For this reason, endometriosis is often misdiagnosed as IBS because of the digestive problems the condition causes, such as abdominal pain, bloating, and constipation.
The symptoms are caused by endometrial tissue attaching to the intestines and causing inflammation, which can lead to symptoms such as bloating, abdominal pain and diarrhea, said dietitian Dr. Caitlin Hall.
She adds that in severe cases, endometrial tissue can cause a blockage in the gut, leading to constipation, nausea, and even vomiting.
Pharmacist Ms. Mehta warns that in some cases endometriosis can cause blood in your pee or poop during your period.
She said: ‘If you think you have endometriosis you should see your GP.
“While there is no cure, there are treatments that can ease symptoms, including pain relievers and hormone medications.”
What is Endometriosis?
Endometriosis is a condition in which tissue similar to the lining of the uterus grows in other places, including the ovaries and fallopian tubes.
The long-term condition affects women of any age, including teenagers.
Common symptoms are:
- Pelvic pain
- Menstrual pain
- pain during or after sex
- pain when urinating or defecating
- to feel sick
- difficulty getting pregnant
- Hormone drugs and contraceptives
- Surgery to cut out the patches of endometriosis
Feeling tired is also a symptom of endometriosis.
According to Dr. Irem Tezer Ates, the chronic pain and inflammation associated with the condition could contribute to this fatigue.
She explained that for many women, these symptoms are ignored and others struggle to recognize the warning signs.
Being physically exhausted can be a debilitating symptom of the condition that affects women’s daily life, stress levels, and sleep.
The fatigue is thought to be caused by the body’s effort to eliminate the condition, according to the Endometriosis Foundation of America.
Experts say the fatigue is a result of the body trying to fight off the inflammatory toxins caused by the disease.
It hurts to urinate
Just as endometriosis tissue can grow in the gut, it can also grow around the bladder and cause irritation.
This is why it can cause pain when urinating.
Bladder endometriosis can be superficial — when tissue is found on the outer surface of the bladder — or deeper — when the tissue is found in the bladder lining or wall.
The symptoms include bladder irritation, increased urination, pain when the bladder is full, occasional blood in the urine and sometimes pain in the kidney area, according to Endometriosis UK.
However, people with endometriosis who have pain when urinating may not have uterine tissue on their bladder, such as due to a UTI instead – which is more common in people with endometriosis.

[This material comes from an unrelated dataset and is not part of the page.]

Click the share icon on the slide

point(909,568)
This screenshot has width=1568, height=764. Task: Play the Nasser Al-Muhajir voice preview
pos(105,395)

Jenny Saft, CEO and co-founder of fertility platform Apryl, said: ‘Some women with endometriosis will experience recurrent bouts of thrush, as well as other gastrointestinal infections such as UTIs.
“This may be due to immune system dysfunction. Many people with endometriosis seem to have less immunity to other conditions — and thrush is more common in people with weakened immune systems.”
However, she adds, it’s not yet known whether impaired immune function contributes to endometriosis, or occurs as a result of endometriosis.
Difficulty getting pregnant
Many women with endometriosis struggle to conceive, but it’s still not clear why.
Due to a lack of research, the links between fertility problems and the condition are not fully known. But doctors think it may be related to the condition that deforms the reproductive organs.
This can lead to women having to have surgery or undergo IVF to get pregnant.
But Ms Saft says it’s a misconception that people with endometriosis can’t get pregnant naturally at all.
However, she admits it can be more difficult in people with endometriosis.
She said, “If you get a diagnosis and still hope to start a family, don’t get discouraged. It is estimated that 60 to 70 percent of women with endometriosis can become pregnant naturally.
“For those struggling to conceive naturally, options include having surgery to remove bits of endometriosis tissue, or trying fertility treatment such as IVF.”